Start of Data supplied
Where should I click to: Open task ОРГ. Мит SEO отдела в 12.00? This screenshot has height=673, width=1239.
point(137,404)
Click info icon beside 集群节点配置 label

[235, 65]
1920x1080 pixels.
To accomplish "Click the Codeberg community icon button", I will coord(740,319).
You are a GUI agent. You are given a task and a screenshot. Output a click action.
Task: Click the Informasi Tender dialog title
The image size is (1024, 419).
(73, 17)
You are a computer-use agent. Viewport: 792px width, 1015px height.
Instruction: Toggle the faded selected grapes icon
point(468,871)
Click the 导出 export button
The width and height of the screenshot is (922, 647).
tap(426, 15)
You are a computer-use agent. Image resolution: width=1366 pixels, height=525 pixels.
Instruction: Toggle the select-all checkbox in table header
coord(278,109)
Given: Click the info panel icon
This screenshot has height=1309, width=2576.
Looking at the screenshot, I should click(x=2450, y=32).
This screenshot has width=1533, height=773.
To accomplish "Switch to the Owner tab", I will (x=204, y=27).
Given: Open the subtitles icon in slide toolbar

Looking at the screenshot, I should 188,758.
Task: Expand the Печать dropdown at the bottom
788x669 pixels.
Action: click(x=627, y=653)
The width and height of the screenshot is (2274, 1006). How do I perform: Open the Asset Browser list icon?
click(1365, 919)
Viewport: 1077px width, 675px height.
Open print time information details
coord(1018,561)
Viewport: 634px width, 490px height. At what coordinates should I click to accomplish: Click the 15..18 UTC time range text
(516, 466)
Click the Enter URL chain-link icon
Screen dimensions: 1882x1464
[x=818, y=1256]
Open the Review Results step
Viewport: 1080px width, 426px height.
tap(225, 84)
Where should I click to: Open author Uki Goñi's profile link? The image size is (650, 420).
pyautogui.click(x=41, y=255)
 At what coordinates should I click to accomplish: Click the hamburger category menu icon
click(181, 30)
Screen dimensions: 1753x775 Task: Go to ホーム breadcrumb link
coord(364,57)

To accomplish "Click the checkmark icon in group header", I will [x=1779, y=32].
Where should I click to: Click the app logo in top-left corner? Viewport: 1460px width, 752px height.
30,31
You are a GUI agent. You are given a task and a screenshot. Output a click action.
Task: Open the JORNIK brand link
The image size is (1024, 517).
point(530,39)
End of Data supplied
▸ **Objective**:
Output the rows from the line with "Given: Click the info panel icon" to the line with "Looking at the screenshot, I should 188,758." as a two-column CSV with the headers request and answer. Write one CSV line for each row, with each field in double quotes and any line breaks changed to spaces.

▸ **Solution**:
request,answer
"Given: Click the info panel icon This screenshot has height=1309, width=2576.","Looking at the screenshot, I should click(x=2450, y=32)."
"This screenshot has width=1533, height=773. To accomplish ""Switch to the Owner tab"",","I will (x=204, y=27)."
"Given: Open the subtitles icon in slide toolbar","Looking at the screenshot, I should 188,758."